Investigation into last year's San Bruno gas pipeline explosion that killed eight people and destroyed 38 homes has revealed bad welds, inconsistent safety testing, and maintenance so spotty PG&E didn't know the condition of its own pipes.
The final report of the National Transportation Safety Board concluded that a series of avoidable errors by PG&E contributed heavily to the blast.
Now PG&E and the state's other big gas utilities want their customers to pay for fixes to the whole dismal situation, and in a way that will let them reap greater profits from the tragedy.
That's the upshot of the latest rate increase request PG&E has put before the state Public Utilities Commission, one that San Diego Gas & Electric Co. and the Southern California Gas Co. would clearly like to ape. (The transportation board also reported that lax enforcement by the PUC contributed to the San Bruno disaster.)
The outrageous utility plans are the result of a PUC order that gas companies file plans to test or replace pipelines for which they now have no record of pressure tests. PG&E proposes to spend $2.2 billion over 10 years fixing its network, while SoCal Gas wants to expend $2.6 billion, and SDG&E $600 million, over the same time span.
The astonishing aspect of this is that even though gas rates paid by consumers for decades have included payments to assure safety and reliability, PG&E now wants consumers to foot 90 percent of its bill for testing and improvements. Plans of the other big utilities are similar.
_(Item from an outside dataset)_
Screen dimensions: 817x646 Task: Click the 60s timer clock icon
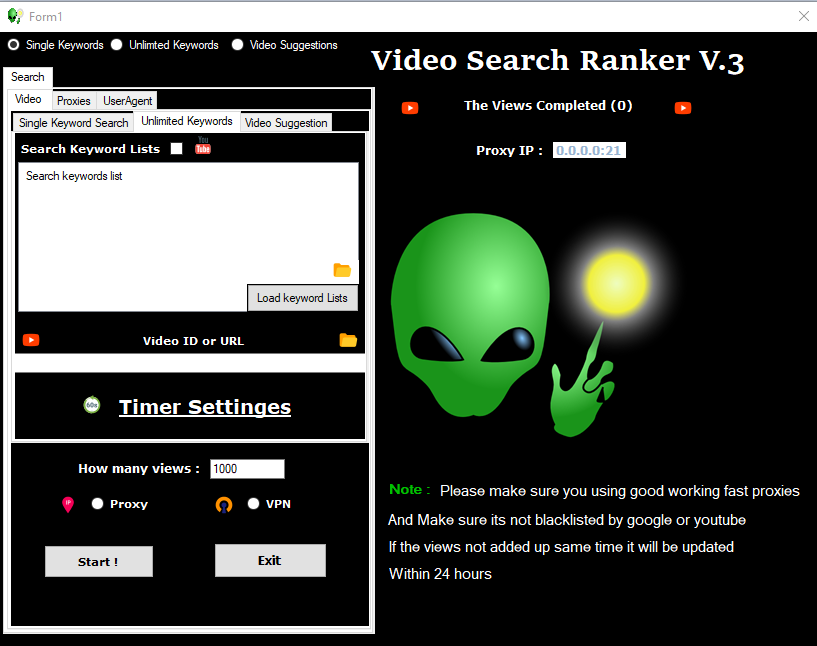[x=92, y=406]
All of which means that unless the five-member utilities commission prevents it, consumers who have already paid billions of dollars for safety-related charges will have to pay billions more because of failures and negligence by the utility company and the PUC itself.
The proposed charges would add about $1.93 a month to the average PG&E bill and 68 cents a month at the outset for customers of the other companies, increasing to $2.83 a month for them by 2015.
The entire exercise, as proposed by the utilities, would enable them to make about $4 billion in additional new profits over the next 20 years. That would happen because whatever money is spent on new or replacement pipeline work would be a capital expense for the firms, and thus go into what is known as their "rate base."
The rate base is the total amount they've spent on equipment or lines over the past 20 years. The PUC allows each company a "reasonable rate of return" on its rate base, now 11.35 percent for PG&E.
In short, for every dollar it has spent on equipment or lines with an expected life span of at least 20 years, the company gets 11.35 cents profit each year. The higher the rate base, the higher the profits.
If the utilities commission allows consumers to be saddled with this new expense, it will mean big rewards for the companies for decades to come because of a tragedy that investigations have shown probably could have been prevented by PG&E.